Your survey's hello message sets context.

Context is important. You wouldn't simply say to someone, "Take this survey." They need to know what it's about, who's running it and why they should take it. 

Without context, there's no incentive for a participant to spend their valuable time helping you.

Optimize the Hello Message

An optimized hello message has three parts. Let's look at them from the participant's point of view:

  • Why does this survey exist?
  • Who is asking me to take this survey?
  • What impact will I have?

Instead of the usual Ice Cream demo, let's use a public pairLab survey that was looking for America's favorite sandwich (read the results of that survey).

I had to craft this hello message carefully because I solicited participant through a Facebook ad.

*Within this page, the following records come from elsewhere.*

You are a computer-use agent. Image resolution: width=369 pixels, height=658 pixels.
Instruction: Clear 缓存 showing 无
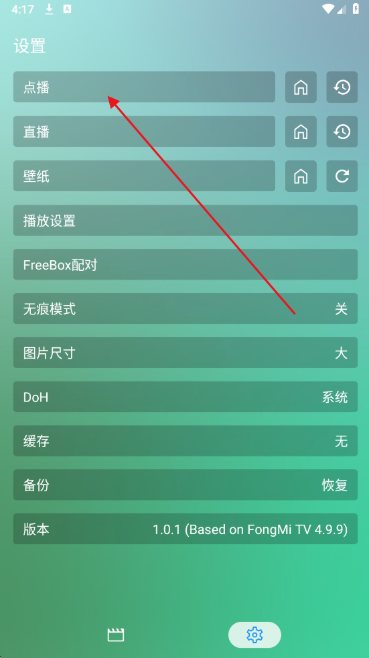tap(185, 441)
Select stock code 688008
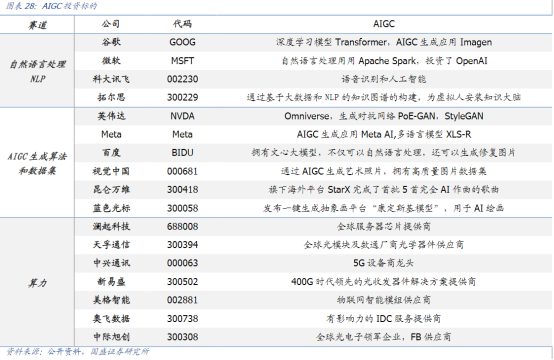Screen dimensions: 554x360 coord(182,226)
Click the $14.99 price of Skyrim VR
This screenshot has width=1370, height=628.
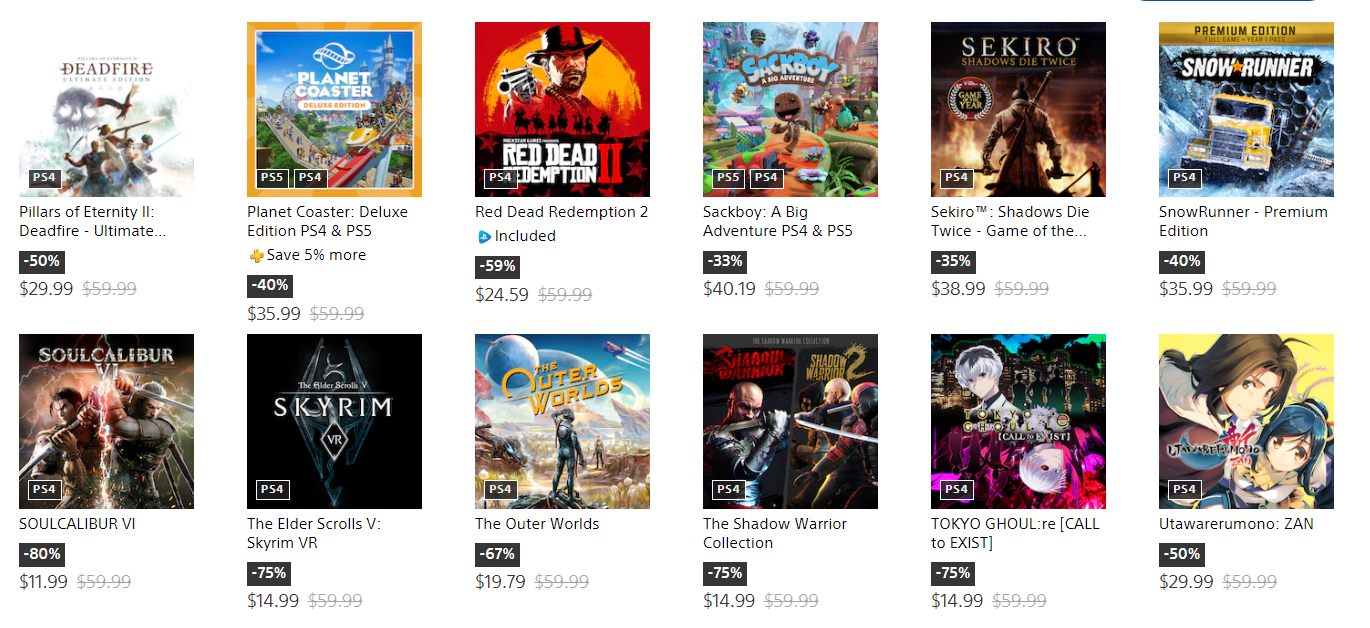point(273,601)
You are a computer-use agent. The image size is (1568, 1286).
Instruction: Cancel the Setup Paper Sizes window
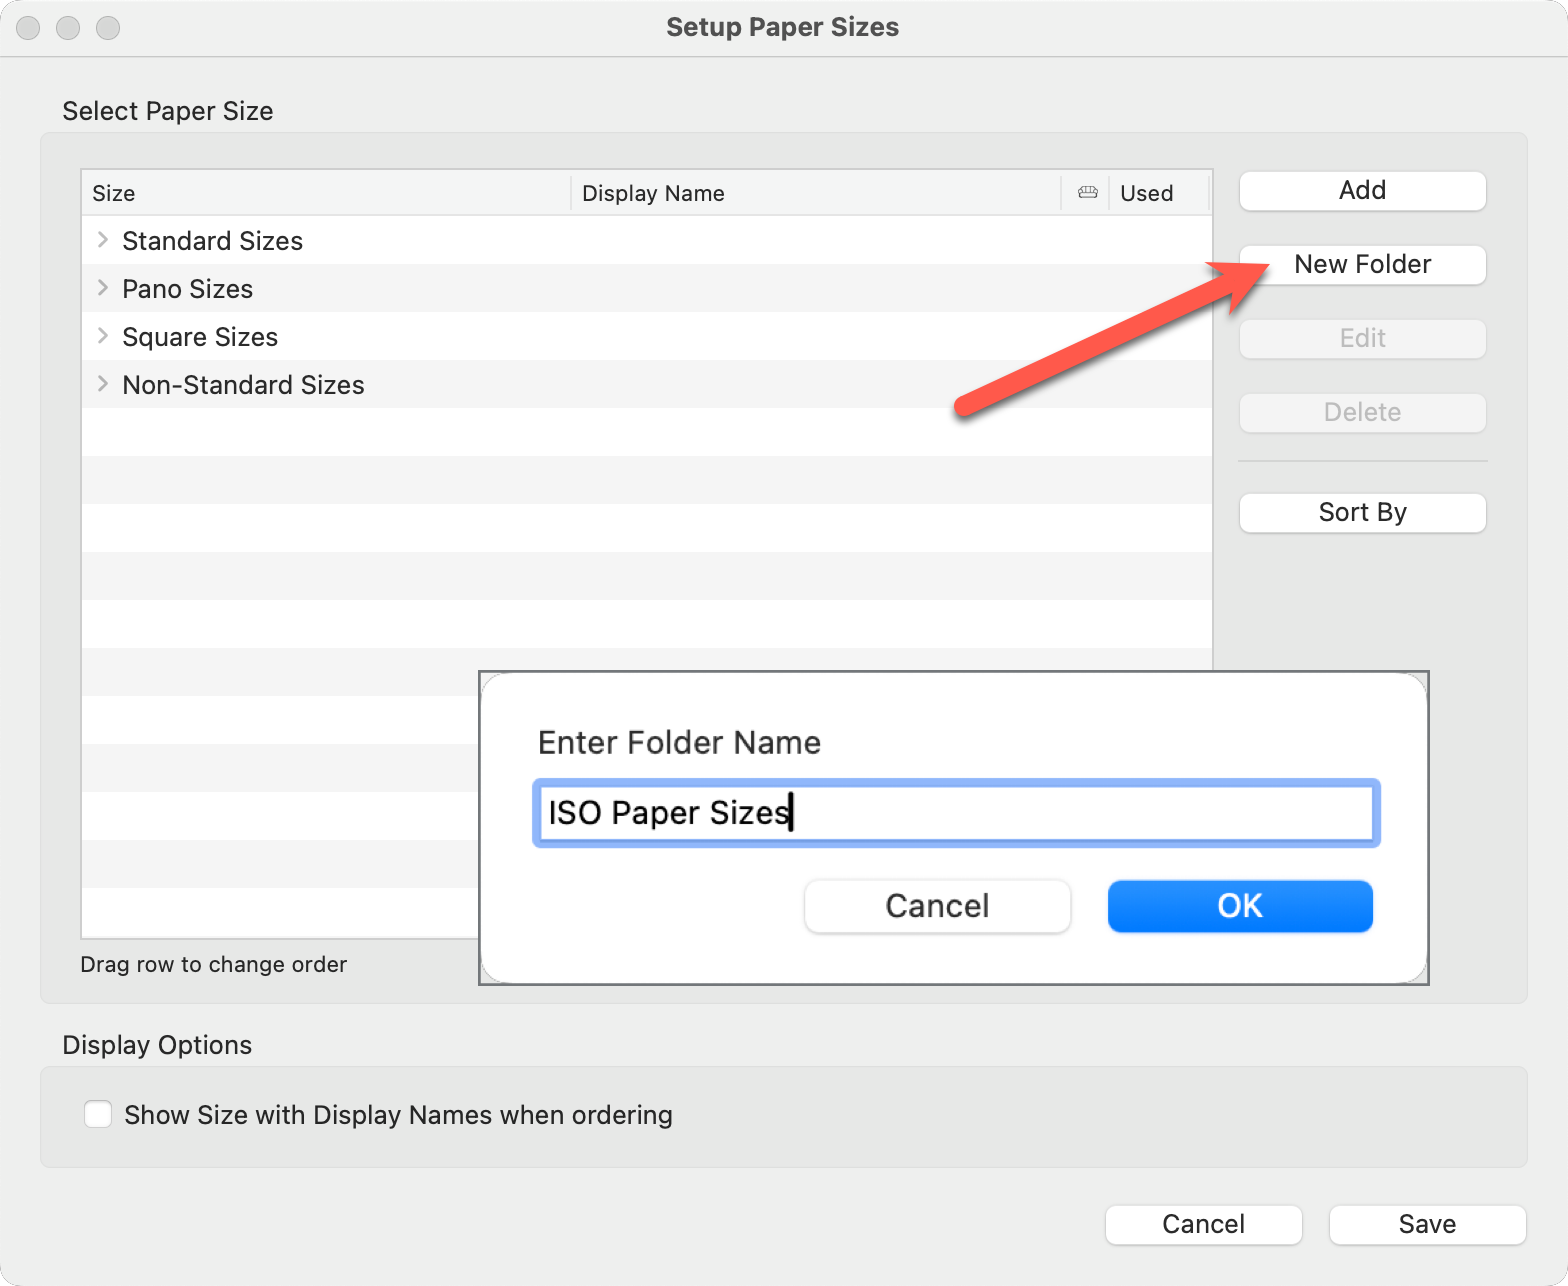(1203, 1225)
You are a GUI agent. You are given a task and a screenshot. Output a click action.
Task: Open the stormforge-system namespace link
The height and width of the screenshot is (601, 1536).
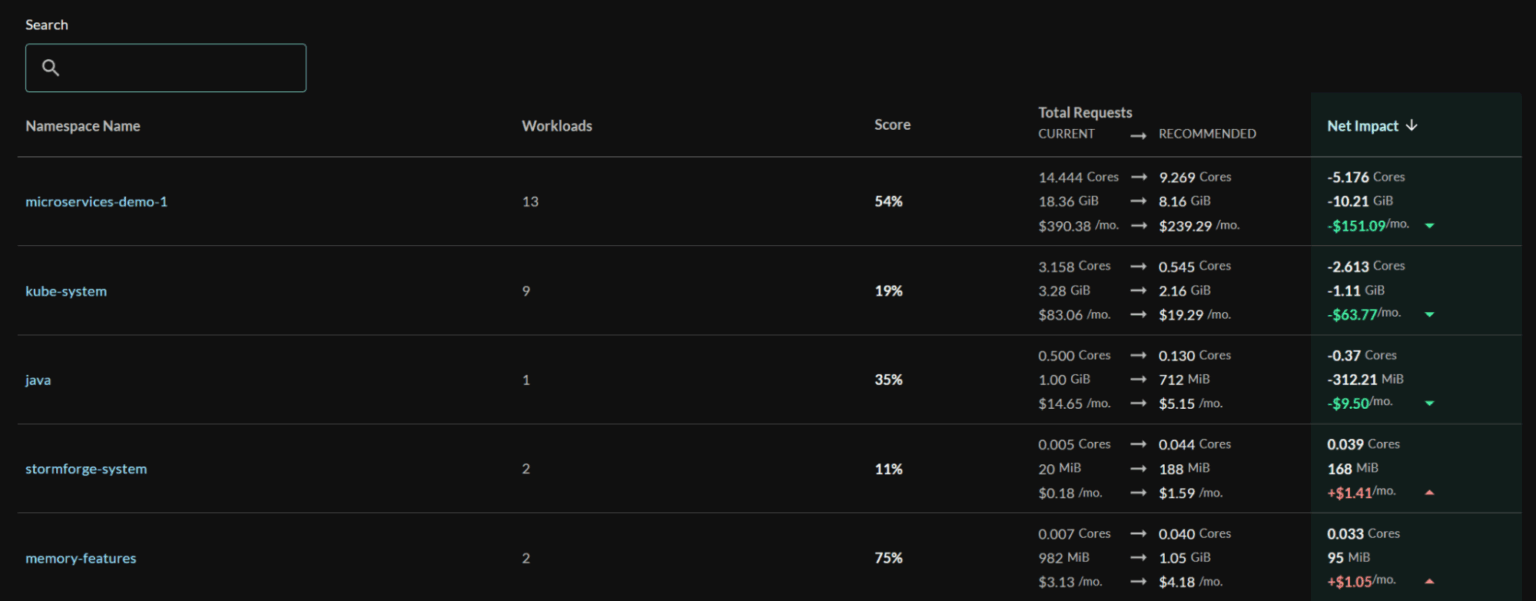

Potential participants had no incentive to take this survey -- it was strictly voluntary, so my hello message had to be good. Here's what I came up with:

It's National Sandwich Month and pairLab is conducting this poll to find America's favorite sandwich. Make your appetite heard by voting now.

Let's break this down:

  • Why: "It's National Sandwich Month ... "
  • Who: "pairLab is conducting this poll to find America's favorite sandwich"
  • What: "Make your appetite heard by voting now"

The last part is critical because it invites the person to participate. Like a good question, a good hello message takes the form of a personal invitation

Keep It Short

Long hello messages are distracting -- a big block of text is like a wall that keeps people out. Plus, the page were your hello message appears doesn't have unlimited space. The hello message is preceded by an introduction and followed by instructions and a call-to-action. You don't want your message to displace them.

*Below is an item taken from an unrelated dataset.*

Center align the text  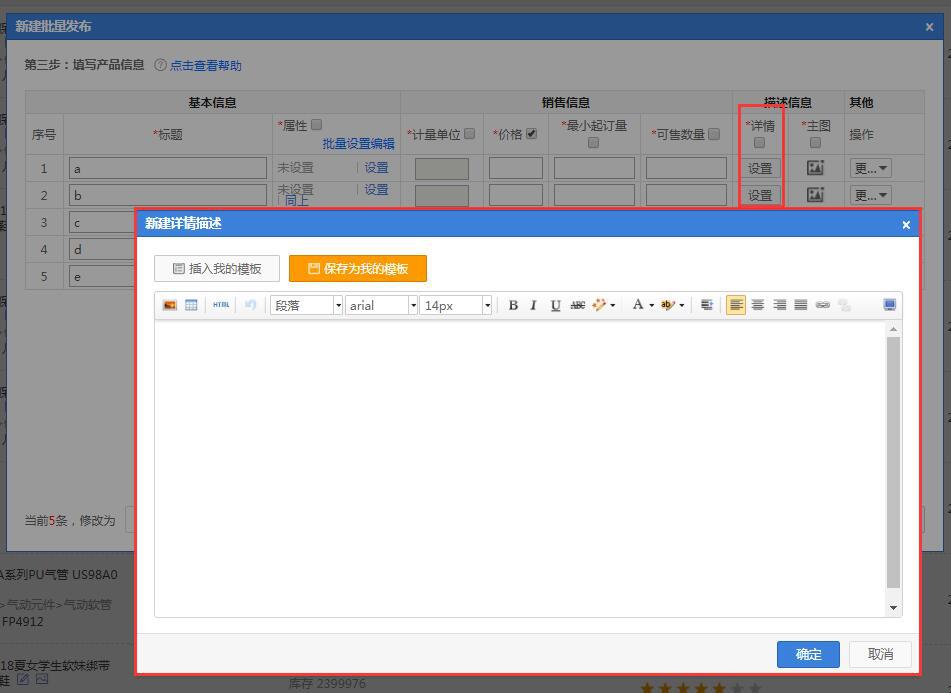pos(758,305)
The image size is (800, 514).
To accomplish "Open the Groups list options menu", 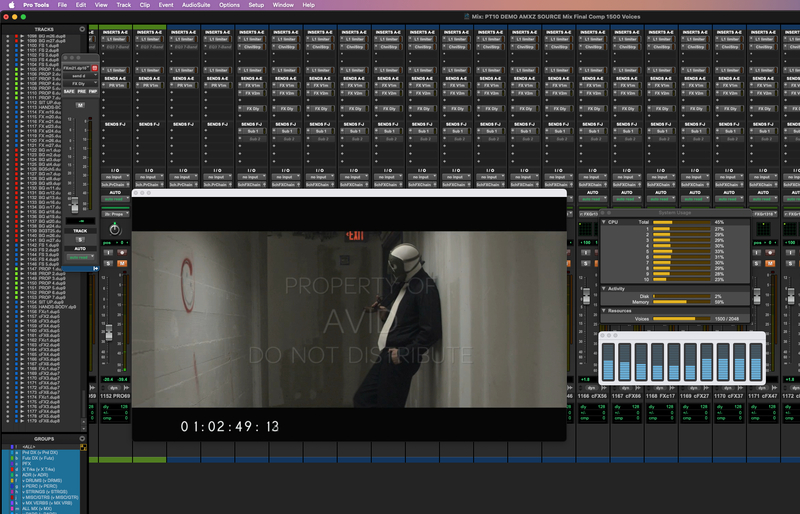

Let's see what the sandwich hello message looks like on an iPad:

The first screen of a pairLab survey
The first screen of a pairLab survey on an iPad.

Here, a pairLab manager speaks directly to the participant. First he welcomes the participant to the lab by asking for their help: "Welcome to pairLab. I'm the lab manager and I need your help." Then comes the hello message followed by instructions and a CTA.

There's more room for text on this view, but it gets tight as the screen size shrinks. Keep that in mind as you write your hello message.

You can check your work by taking your own survey. You should take your own survey before you send it to participants to be sure everything you wrote makes sense.